In this experiment, we used 27216 training videos and 13609 test videos.
The above two results (RGB and FLOW) are the proposed methods of Individual action recognition , and the second two are the related works of Individual action recognition. "Setting", "falling", "spiking", and "blocking", which are characteristic of motion, have a good recognition rate, but there is no difference in their behavior. "Waiting", "digging", don't have a good recognition rate. "Standing" is about 75% of the dataset, so it is easy to recognize.
In this experiment, we used 1442 training images and 357 test images.
The figure above shows the results of the grouping, the upper row is the estimation result, and the lower row is GT image. GRouping is evaluated according to how much the area of the estimated heatmap overlaps the area of the GT heatmap of the lower. I will quantitatively evaluate with IoU. In the upper image, "spike", "winpoint" and "set" have relatively high IoU and "pass" has low IoU.

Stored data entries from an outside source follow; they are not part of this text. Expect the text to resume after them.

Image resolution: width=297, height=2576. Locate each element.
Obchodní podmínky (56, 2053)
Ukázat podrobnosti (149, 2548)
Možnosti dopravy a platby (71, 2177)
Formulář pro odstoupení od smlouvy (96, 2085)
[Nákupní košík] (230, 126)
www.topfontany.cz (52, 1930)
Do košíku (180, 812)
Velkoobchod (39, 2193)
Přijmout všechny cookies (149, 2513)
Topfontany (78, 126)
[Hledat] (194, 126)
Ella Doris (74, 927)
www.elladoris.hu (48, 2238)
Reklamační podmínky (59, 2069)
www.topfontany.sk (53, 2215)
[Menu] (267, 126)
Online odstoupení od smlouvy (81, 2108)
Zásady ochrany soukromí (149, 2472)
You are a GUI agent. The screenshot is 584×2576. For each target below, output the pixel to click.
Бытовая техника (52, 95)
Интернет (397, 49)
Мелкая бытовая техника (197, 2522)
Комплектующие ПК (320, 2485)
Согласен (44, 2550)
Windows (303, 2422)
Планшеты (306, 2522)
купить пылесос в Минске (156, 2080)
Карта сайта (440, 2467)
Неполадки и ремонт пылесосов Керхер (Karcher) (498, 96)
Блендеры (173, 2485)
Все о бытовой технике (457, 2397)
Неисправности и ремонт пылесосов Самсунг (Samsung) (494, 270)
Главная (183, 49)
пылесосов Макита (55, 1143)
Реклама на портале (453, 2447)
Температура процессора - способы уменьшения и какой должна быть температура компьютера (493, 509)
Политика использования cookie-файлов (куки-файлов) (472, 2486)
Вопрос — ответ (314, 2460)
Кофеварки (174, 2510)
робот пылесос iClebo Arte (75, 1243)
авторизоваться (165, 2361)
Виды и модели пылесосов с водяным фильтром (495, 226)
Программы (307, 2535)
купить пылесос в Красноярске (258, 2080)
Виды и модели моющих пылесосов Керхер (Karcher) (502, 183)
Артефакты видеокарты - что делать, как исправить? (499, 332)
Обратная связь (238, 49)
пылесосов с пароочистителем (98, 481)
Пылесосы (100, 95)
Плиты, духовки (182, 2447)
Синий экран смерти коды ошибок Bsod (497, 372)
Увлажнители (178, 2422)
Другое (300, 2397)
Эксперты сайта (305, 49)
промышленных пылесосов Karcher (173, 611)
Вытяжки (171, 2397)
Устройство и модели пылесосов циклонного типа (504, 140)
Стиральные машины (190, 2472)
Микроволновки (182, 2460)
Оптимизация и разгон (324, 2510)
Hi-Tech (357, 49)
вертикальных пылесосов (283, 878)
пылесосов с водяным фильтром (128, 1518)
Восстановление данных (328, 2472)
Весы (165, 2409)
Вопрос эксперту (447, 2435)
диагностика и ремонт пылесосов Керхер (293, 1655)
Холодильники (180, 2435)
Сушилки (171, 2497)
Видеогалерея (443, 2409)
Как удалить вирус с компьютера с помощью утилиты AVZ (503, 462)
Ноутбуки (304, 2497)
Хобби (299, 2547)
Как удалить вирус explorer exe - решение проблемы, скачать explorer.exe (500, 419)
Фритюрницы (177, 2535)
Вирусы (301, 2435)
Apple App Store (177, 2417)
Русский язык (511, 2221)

I also looked at the mIoU, which is the average of the IoUs for each class based on the total test dataset. Grouping is supposed to be done correctly if IoU exceeds 50%, because object detection is assumed to be correct if IoU exceeds 50%. The reason why the result of the pass is bad is that since the pass is similar to other actions, it is difficult to learn the individual action recognition and grouping.